The disastrous movie Oliver Stone called “the biggest challenge of my life”

Passion projects can often be a double-edged sword, something Oliver Stone found out the hard way when a story he’d spent decades developing and poured every ounce of himself into turned out to be nothing but an unmitigated disaster.

Of course, in many cases, a filmmaker spending decades working on a single film can reap huge rewards and completely justify their decision to dedicate so much of themselves to the story, as Martin Scorsese’s Gangs of New York and Christopher Nolan’s Inception proved beyond any doubt.

However, there’s a thin line between a passion project and a vanity project, something Michael Cimino’s Heaven’s Gate and Kevin Costner’s The Postman found out to their massive detriment.
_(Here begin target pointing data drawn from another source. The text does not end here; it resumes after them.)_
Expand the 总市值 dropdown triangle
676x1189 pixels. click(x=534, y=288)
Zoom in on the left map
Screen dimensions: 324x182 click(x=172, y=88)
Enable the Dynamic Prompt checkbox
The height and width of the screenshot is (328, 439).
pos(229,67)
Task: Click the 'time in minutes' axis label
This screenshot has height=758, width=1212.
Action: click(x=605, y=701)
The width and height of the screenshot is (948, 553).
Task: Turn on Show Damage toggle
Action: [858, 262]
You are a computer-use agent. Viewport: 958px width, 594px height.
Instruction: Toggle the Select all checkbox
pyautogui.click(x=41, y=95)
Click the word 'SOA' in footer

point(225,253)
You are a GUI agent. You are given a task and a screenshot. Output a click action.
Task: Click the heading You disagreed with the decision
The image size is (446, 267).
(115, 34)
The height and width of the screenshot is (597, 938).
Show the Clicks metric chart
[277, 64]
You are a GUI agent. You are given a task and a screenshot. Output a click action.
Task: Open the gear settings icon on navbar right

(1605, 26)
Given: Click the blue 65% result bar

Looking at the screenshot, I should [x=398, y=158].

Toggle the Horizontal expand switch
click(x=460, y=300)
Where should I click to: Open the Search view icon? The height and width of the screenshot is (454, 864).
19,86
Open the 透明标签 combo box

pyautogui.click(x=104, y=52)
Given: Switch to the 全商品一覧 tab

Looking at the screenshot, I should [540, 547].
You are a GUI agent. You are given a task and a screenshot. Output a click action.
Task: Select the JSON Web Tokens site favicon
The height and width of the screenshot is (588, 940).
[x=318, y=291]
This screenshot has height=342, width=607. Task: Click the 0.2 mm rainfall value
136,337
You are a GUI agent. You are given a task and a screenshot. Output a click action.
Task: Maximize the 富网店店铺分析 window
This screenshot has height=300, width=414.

With four Academy Award wins and a string of classics to his name, though, Stone was already firmly established as one of his generation’s foremost auteurs.

Thanks largely to the success of Gladiator, the historical epic was big business for the first time in a long time, which, on paper, presented Stone with the ideal opportunity to mount his blockbuster retelling of Alexander the Great’s rise and fall. One issue was that Baz Luhrmann was developing a very similar film at the exact same time, but the Platoon director stuck to his guns and eventually won that particular race.

Describing it as “the biggest challenge of my life” in an interview with the BBC, Stone admitted that his number one hope was that he “can do it some justice”. Explaining why it had taken him so long to get around to the movie, he said it was all about the story: “My race was always with the script. It was ‘how do you make a story’, because it’s a great story, but if you go for surface events it will never work.”

In a prophetic moment, Stone acknowledged not only how “it’s very hard to do,” but even though he wasn’t sure whether he had or not, he was “about to take the shot” anyway. Unfortunately, he missed his shot by miles, with Alexander going down as a catastrophic box office bomb that was torn limb-from-limb by critics.

Star Colin Farrell was so confident Stone had cranked out yet another masterpiece that he was dreaming of awards season glory, and while that was technically the case, six nominations at the Golden Raspberry Awards, including ‘Worst Picture’, ‘Worst Director’, and ‘Worst Actor’ wasn’t what anybody had in mind.

Adding insult to injury, Alexander bombed spectacularly at the box office, and not even an additional three cuts released by Stone could hammer it into serviceable shape. He may have called it the biggest challenge of his career, but it was hardly one that he proved himself up to in the long run.